▶ [任务]:
(1) 根据关于Kohlberg的文本节选，回答以下问题：
(a) Kohlberg生于哪一年？
(b) 二战时，他冒着生命危险潜入欧洲去做什么？
(c) 他的道德发展理论是在什么时候提出的？
(2) 请把待处理材料中的行转换为JSON字符串列表，每行对应一个字符串，略去空行，范围从包含“Task: Click the Total Tax Bill header”的那一行起直到材料末尾，首尾两行都包括在内。

这是我发推以来最大的爆料。要揭露一段学术圈极力掩埋的黑历史,现代女权运动和性别研究在学界的罪恶发家史。相信大家都听过著名的“轨道车道德困境”问题。而提出这类问题的哈佛教授,道德心理学的开山鼻祖,最终在绝望中自杀。留下一句令人毛骨悚然的遗言:“在一个不道德的世界,研究道德有什么意义?”
这是一个虚伪、背叛与谎言的故事。是我的圣诞双子篇之一《绝望》。
很多朋友都在网上听过哈佛政府学教授Michael Sandel的公开课“公平与正义”,也记得那个引人入胜的轨道车问题。其实道德困境类问题并不是他发明的,他只不过引用了另外一个哈佛教授Larry Kohlberg的著名研究。Kohlberg生于1927年,他是学术界首先尝试用学科的方法来研究道德问题的,在他之前道德只存在于文化、信仰和哲学的范畴,在他之后对道德的研究和解释开始在学府遍地开花。从某种角度讲,今天教育严重左倾,开始尝试改造人们的道德观,这一切和他的开创性研究有着无法摆脱的关系。而Kohlberg这样名震天下的学者,最后在1987年,绝望中结束了自己的生命。
和很多朋友一样,当我第一次听说道德困境问题时,非常着迷。机缘巧合的关系,我接触到了Kohlberg的家人以及他的几位学生,后来也都是知名教授,如今都陆续退休了。于是我了解到了这一段令人唏嘘的历史。
Kohlberg从小就多愁善感。他虽然是个犹太人,但却没有明确的信仰。童年时有一次,他把雪糕棍点燃,凝视着小小的火焰,他说他向那位他不认识的神祈祷。长大后,他成为一个道德感爆棚的年轻人。二战时,他曾经不听劝告,冒着生命危险潜入欧洲去营救犹太难民。
目睹了战争的人间惨剧,他开始思考:人性为什么可以变得如此之坏?而且这些纳粹军官也曾经是合格的孩子、丈夫、父亲。作为心理学家的他,开始研究一个以前科学从来没有涉及的领域:道德。于是他设计了一系列著名的道德困境问题,比如药厂投巨资发明了一种救命的特效药,价格昂贵,这时候一个穷人的妻子病危了,他可以偷药吗?Kohlberg寻找了一些小朋友,问他们这些问题,研究他们是如何思考道德问题的。然后他追踪研究了这些孩子许多年,观察思维发展变化。在1950年代末,Kohlberg的道德发展理论一经提出,震惊了整个学术届,最终他年纪轻轻就开创了道德心理学这个学术领域,也深刻影响了社会学、法学、教育学、政府学、商学等多个学科。

▶ [待处理材料]:
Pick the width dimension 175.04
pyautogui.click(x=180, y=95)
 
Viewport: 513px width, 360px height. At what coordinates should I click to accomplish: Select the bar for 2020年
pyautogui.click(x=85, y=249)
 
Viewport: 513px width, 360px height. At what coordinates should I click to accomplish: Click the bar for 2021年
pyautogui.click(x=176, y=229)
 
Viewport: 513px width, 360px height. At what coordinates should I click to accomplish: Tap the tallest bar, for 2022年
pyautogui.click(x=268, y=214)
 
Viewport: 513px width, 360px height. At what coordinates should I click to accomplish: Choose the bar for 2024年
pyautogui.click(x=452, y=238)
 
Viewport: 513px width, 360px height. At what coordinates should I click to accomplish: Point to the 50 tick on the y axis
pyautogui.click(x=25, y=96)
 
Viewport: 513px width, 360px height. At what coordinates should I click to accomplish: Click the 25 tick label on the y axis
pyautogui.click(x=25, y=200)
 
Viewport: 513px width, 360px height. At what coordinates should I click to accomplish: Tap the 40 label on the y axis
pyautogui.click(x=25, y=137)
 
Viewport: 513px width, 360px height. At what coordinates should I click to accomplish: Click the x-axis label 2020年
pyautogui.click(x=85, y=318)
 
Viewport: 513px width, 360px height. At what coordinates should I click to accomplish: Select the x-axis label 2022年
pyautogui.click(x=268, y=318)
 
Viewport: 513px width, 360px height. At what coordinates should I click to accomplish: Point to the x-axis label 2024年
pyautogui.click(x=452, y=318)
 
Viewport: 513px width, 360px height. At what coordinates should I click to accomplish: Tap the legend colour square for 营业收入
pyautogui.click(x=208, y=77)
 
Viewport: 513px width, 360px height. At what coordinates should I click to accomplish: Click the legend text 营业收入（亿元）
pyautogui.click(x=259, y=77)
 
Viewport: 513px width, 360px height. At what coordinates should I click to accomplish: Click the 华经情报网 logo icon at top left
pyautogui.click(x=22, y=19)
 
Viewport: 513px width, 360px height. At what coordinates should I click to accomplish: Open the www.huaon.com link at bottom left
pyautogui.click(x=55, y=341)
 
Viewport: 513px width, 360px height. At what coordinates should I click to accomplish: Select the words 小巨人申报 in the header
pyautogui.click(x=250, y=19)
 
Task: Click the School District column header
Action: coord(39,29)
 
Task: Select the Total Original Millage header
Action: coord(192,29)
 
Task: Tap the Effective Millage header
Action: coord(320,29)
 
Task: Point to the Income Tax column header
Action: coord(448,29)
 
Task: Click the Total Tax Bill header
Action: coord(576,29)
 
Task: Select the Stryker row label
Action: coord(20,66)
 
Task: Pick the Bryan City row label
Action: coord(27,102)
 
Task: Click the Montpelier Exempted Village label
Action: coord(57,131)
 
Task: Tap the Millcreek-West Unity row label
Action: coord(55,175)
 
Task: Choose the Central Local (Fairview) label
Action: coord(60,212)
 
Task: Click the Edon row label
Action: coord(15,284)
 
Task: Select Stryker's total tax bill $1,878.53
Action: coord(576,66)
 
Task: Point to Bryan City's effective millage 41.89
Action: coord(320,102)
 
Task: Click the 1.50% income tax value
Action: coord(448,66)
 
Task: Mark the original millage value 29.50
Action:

▶ [答案列表]:
(1)
(a) 1927年。
(b) 营救犹太难民。
(c) 1950年代末。

(2)
[
  "Task: Click the Total Tax Bill header",
  "Action: coord(576,29)",
  "Task: Select the Stryker row label",
  "Action: coord(20,66)",
  "Task: Pick the Bryan City row label",
  "Action: coord(27,102)",
  "Task: Click the Montpelier Exempted Village label",
  "Action: coord(57,131)",
  "Task: Tap the Millcreek-West Unity row label",
  "Action: coord(55,175)",
  "Task: Choose the Central Local (Fairview) label",
  "Action: coord(60,212)",
  "Task: Click the Edon row label",
  "Action: coord(15,284)",
  "Task: Select Stryker's total tax bill $1,878.53",
  "Action: coord(576,66)",
  "Task: Point to Bryan City's effective millage 41.89",
  "Action: coord(320,102)",
  "Task: Click the 1.50% income tax value",
  "Action: coord(448,66)",
  "Task: Mark the original millage value 29.50",
  "Action:"
]